**TASK STATEMENT**. Among the entries, how many lines carry the string "agent"? Give the number and nothing else.

**PROVIDED RECORDS**.

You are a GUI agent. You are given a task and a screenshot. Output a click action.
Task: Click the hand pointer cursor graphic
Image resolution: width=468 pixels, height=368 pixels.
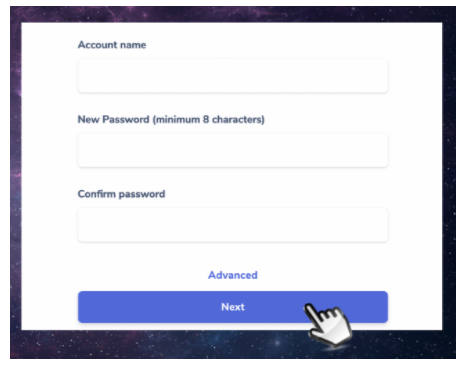pos(328,323)
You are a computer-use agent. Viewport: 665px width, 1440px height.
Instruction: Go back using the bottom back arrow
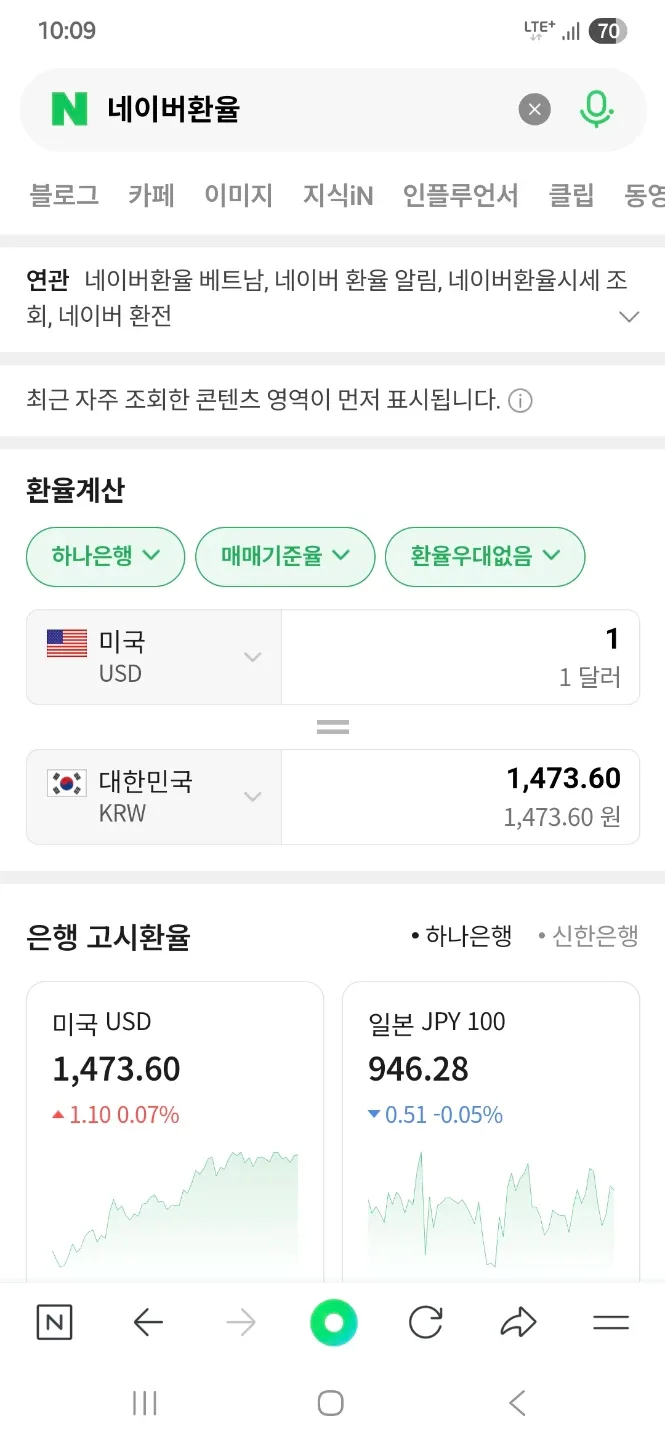tap(148, 1323)
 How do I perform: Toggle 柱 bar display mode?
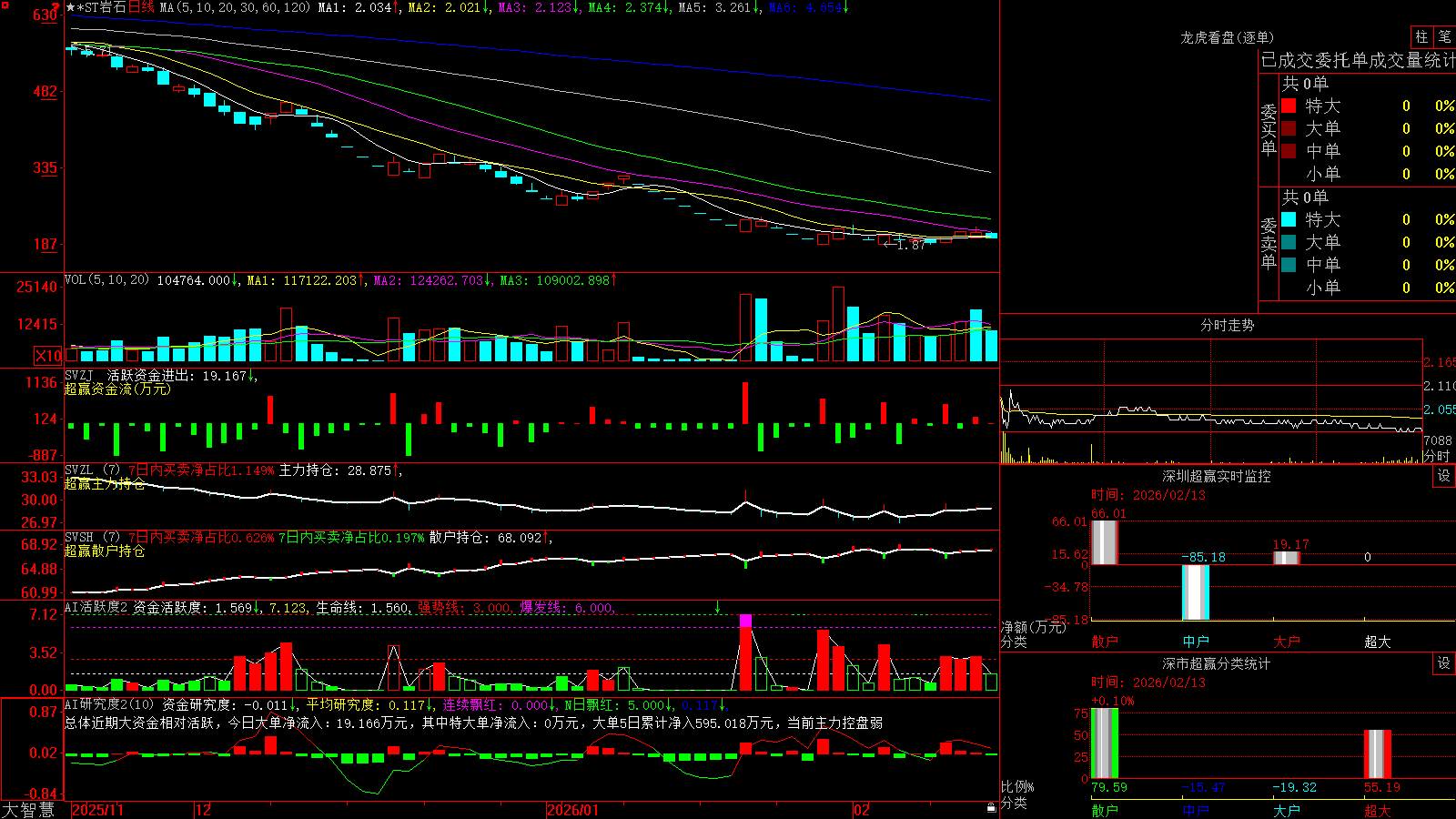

**SOLUTION FOR THIS TASK**. 2